WHERE condition to filter JSON data in nested object or array

I have a table in a PostgreSQL database

CREATE TABLE js.orders (
    id serial NOT NULL PRIMARY KEY,
    info json NOT NULL
)

containing 6 rows of JSON data:

select * from js.orders;

returns

 id |                                                info                                                
----+----------------------------------------------------------------------------------------------------
  1 | { "customer": "Kapil", "items": {"product": "Heineken","qty": 6}}
  2 | { "customer": "Satyen", "items": {"product": "Heineken","qty": 18}}
  3 | { "customer": "Rekha", "items": {"product": "Carlsberg","qty": 24}}
  4 | { "customer": "Madhuri", "items": {"product": "Kalyani","qty": 12}}
  5 | { "customer": "Srinivas", "items": {"product": "Kingfisher Strong","qty": 12}}
  6 | { "customer": "Saina", "items": [{"product": "Bira91","qty": 6},{"product": "Kalyani","qty": 6} ]}
(6 rows)

The following 'select' query with a 'where' condition:

SELECT info ->> 'customer' AS customer FROM js.orders WHERE info -> 'items' ->> 'product' = 'Heineken';

returns the correct two rows:

customer 
----------
 Kapil
 Satyen
(2 rows)

However, the following query should return two rows:

SELECT info ->> 'customer' AS customer FROM js.orders WHERE info -> 'items' ->> 'product' = 'Kalyani';

but returns only one row:

    customer     
-----------------
 Madhuri
(1 row)

Obviously, the fact that the row with "customer" : "Sania" has a LIST of "items" instead of a single "items" is causing this problem.

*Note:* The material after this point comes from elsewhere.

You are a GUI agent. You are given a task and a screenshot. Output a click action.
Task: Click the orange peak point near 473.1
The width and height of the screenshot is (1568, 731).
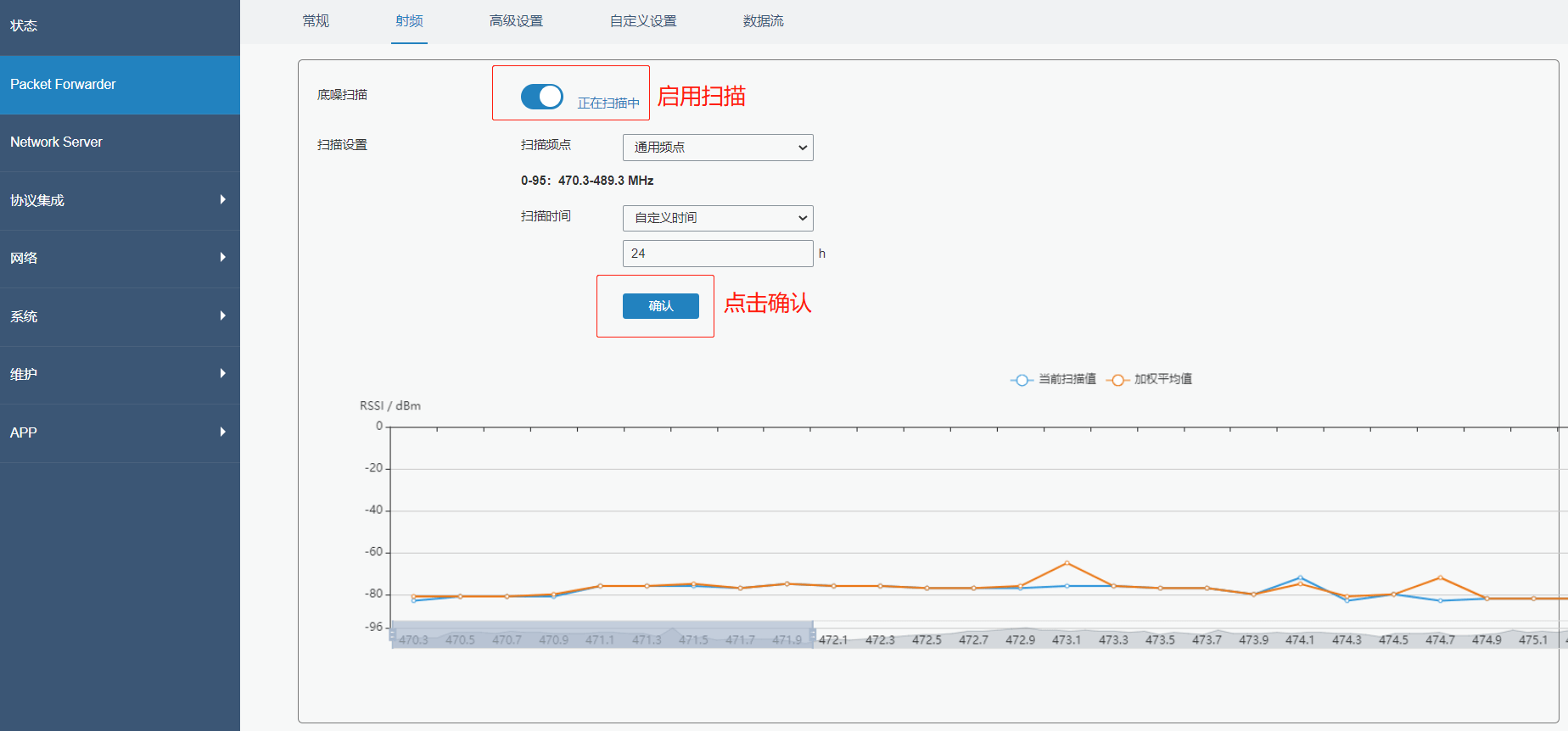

How should I modify my query so that the correct number of rows is returned. Or is it that the data has to be reformatted otherwise.

Platform is

'PostgreSQL 14.10 (Ubuntu 14.10-0ubuntu0.22.04.1) on x86_64-pc-linux-gnu, compiled by gcc (Ubuntu 11.4.0-1ubuntu1~22.04) 11.4.0, 64-bit'

Upvotes: 2

Views: 130

Answers (1)

Erwin Brandstetter
Erwin Brandstetter

Reputation: 658757

Your fist issue is that you store structured data as JSON documents instead of plain columns in a relational design, which would be much more efficient for storage and queries.

Your second issue is that you vary the structure of said JSON documents without need. Some have an object and some an array as value for the key "items". (None have a "list", which does not exist in JSON terminology.) Makes queries more complicated.

While stuck with your unfortunate design, this query with the jsonpath operator @? works, because it processes objects and arrays at the given path in default "lax" mode:

SELECT info ->> 'customer' AS customer
FROM   orders
WHERE  info -> 'items' @? '$.product ? (@ == "Kalyani")';

To only look at objects like your original query:

SELECT id, info ->> 'customer' AS customer
FROM   orders
WHERE  info -> 'items' @? 'strict $.product ? (@ == "Kalyani")';

fiddle

Requires Postgres 12 or later, where the SQL/JSON path language was added. And assumes jsonb as data type, not json. The former is typically preferable anyway.